Variables associated with the risk of all-cause mortality and heart failure exacerbation
The five identified baseline covariates in the Alpha-score are aligned with those identified in previous studies. Several earlier studies reported that inflammation and heart functional biomarkers were associated with heart failure outcomes. It is known that inflammation plays an important role in the pathogenesis and progression of heart failure[9, 25]. High sensitivity CRP (HsCRP), one of the circulating biomarkers of inflammation related to the severity of heart failure, is a sensitive predictor and is widely used to evaluate clinical outcomes[9, 26, 27]. Chi Cai, et al [19] indicated that the elevated baseline HsCRP level was an independent predictor of adverse survival and increased HF hospitalization. In contrast, some studies[28] showed that baseline level of HsCRP was not associated with long-term outcomes, and the sample size of those studies is relatively small.

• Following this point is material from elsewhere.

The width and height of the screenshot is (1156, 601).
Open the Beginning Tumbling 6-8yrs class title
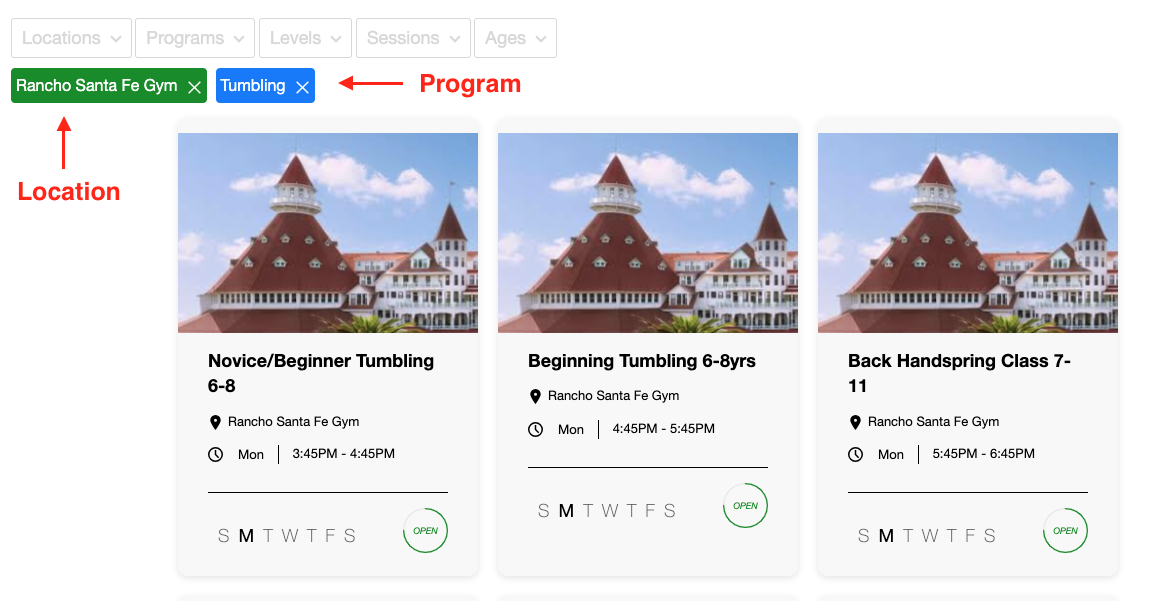click(x=641, y=361)
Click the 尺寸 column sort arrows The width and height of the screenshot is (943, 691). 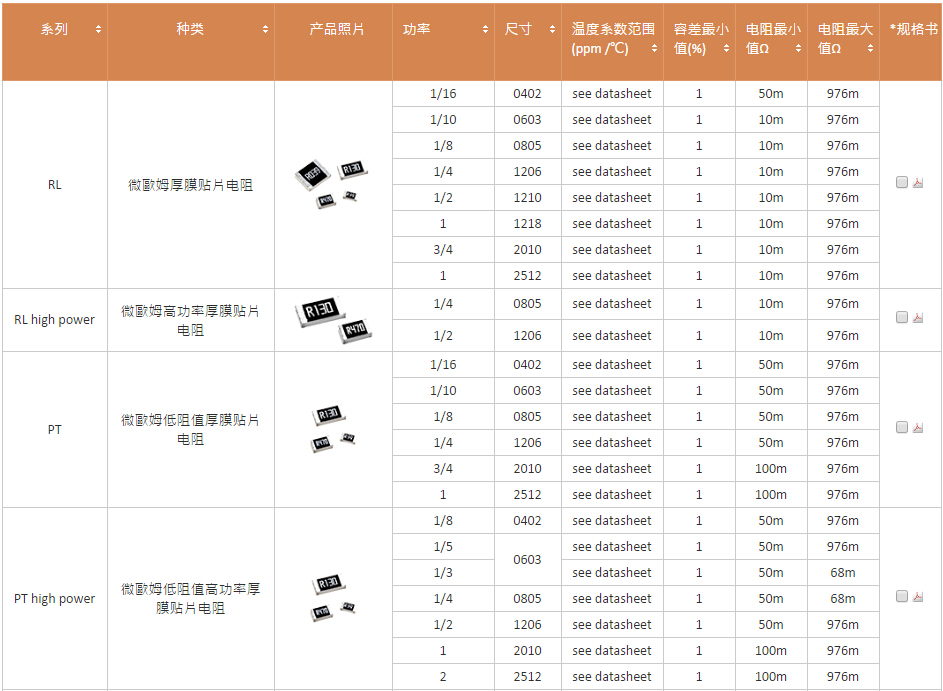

Similarly, in our study, elevated NT-proBNP levels have been shown to be an independent predictor of HF progression and mortality, which is in line with several earlier studies[16, 29, 30]

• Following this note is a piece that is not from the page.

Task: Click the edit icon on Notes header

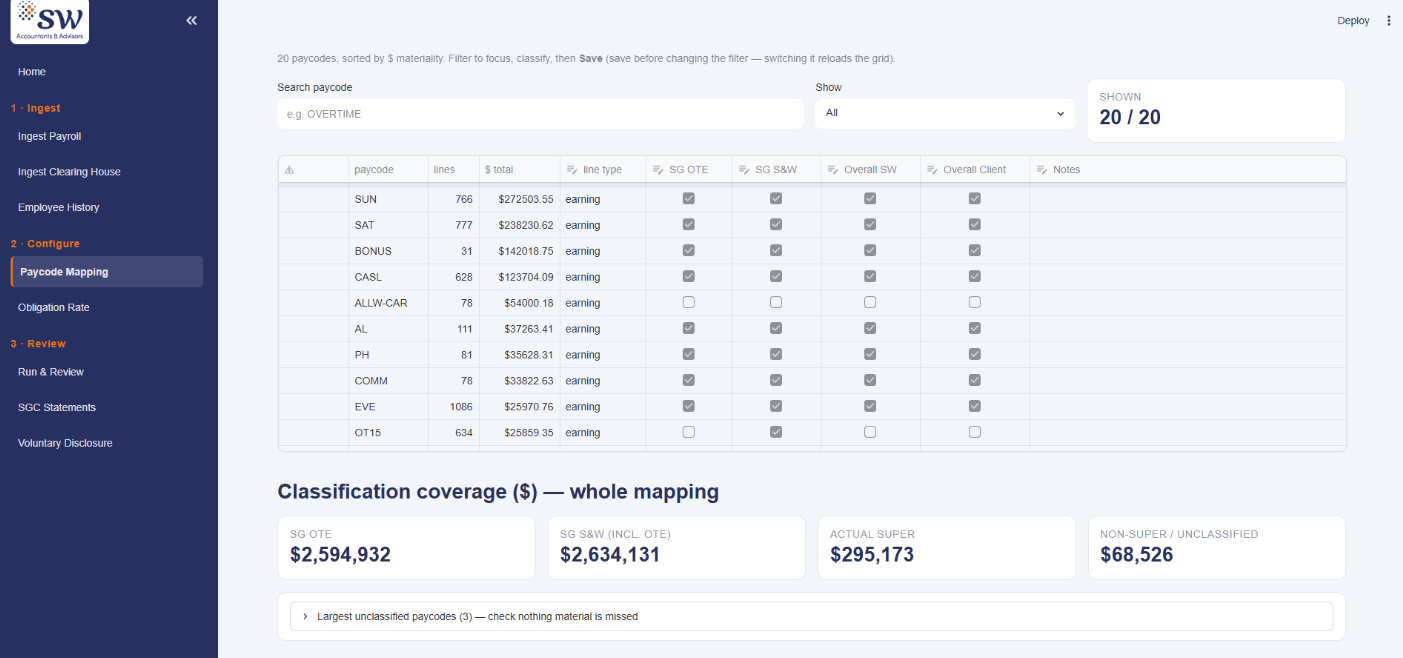Action: pos(1042,170)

LBBB was traditionally a strong predictor of electrical LV discordance in numerous large trials[7, 31-34]. We have shown that non-LBBB patients who are CRT recipients tend to have poorer outcomes. Although the mechanism remains uncertain, the larger LA is associated with pulmonary hemodynamic alterations and LA dilatation dysfunction[7, 34-37].
Limitations of our study
This study has some limitations. First, as it is an observational, retrospective study, the baseline characteristics were based on medical records from Fuwai Hospital, and we had no data on serial measurements of biomarkers and echocardiography parameters. Therefore, our findings may not provide model prediction values for the CRT response. Second, the proportion of CRT-D patients in the validation dataset was relatively small, and the patient composition might limit the applicability of the Alpha-score to all CRT recipients. Third, data on final left ventricular lead location, cardiac magnetic resonance imaging for scar tissue and QRS duration after implantation were not collected prospectively. Finally, although the validation dataset was selected randomly in our cohort and determination was good, the potential clinical utility of the Alpha model for risk stratification requires a larger population and further investigation. Despite these limitations, this is the first and largest risk model for NICM patients with CRT in Asia. We believe that the Alpha-score could provide useful prognostic information on NICM among CRT recipients.